Conference theme: ‘Future Theology‘
July 3-6, Sydney
View more information HERE
and Call for Papers HERE
“Faith and Science across the Ditch”
The conversation between theology and science is still an overlooked, albeit important discussion in an increasingly secular culture dominated by science and technology. Two organisations in Australasia are prominent in advocating for and promoting this dialogue: ISCAST (the Institute for the Study of Christianity in an Age of Science and Technology) and NZCIS (New Zealand Christians in Science). Both organisations are committed to historical Christian faith and to actively promoting constructive conversations between theology and science broadly defined. Hence, they regularly seek conversation partners from theologians, philosophers, historians, educators, scientists, including social scientists, and technologists.
This stream, coordinated by ISCAST and NZCIS, welcomes papers and panels that engage with issues of science and Christian theology. For detailed information and to submit a paper or a panel proposal, please contact Nicola Hoggard Creegan (NZCIS) at admin@nzcis.org or Doru Costache (ISCAST) at dorucostache@iscast.org.

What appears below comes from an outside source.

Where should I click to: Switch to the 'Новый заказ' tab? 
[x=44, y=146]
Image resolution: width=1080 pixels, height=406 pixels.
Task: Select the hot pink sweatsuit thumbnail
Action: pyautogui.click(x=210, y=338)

The future hastens towards us, not only with challenges, but also possibilities and ambiguities: Artificial Intelligence, biotechnology, transhumanism, virtual realities, social and ecological changes, and a throng of ‘posts’: post-pandemic, post-Christendom, post-democracy, post-Western, post-Whiteness, post-orthodoxy—even, some suggest, post-human.
Christian Scripture and tradition have long provided resources for an orientation toward the future (promise and fulfilment; messianic expectation; resurrection, return, redemption and the renewal of creation). As well as prompting theologies of the future, this orientation also poses the question: what might future theology actually say? What might future biblical scholarship discover, consider, and contribute? And similarly for future practical theology, future ethics, future contextual or constructive theology, future political theology, and even future historical research? What new methods might emerge? What exegetical and doctrinal questions might preoccupy us? What might future pedagogy and formation entail?
The aim of this conference theme is to provoke reflection on what future theology in its various disciplines might say and do, as well as what its future context might look like. While attempts to anticipate the future are inevitably speculative, the likely continuation of current trends and trajectories provides rich material for deliberation; indeed, thinking creatively about ‘future theology’ may even help generate and stimulate that future thinking itself.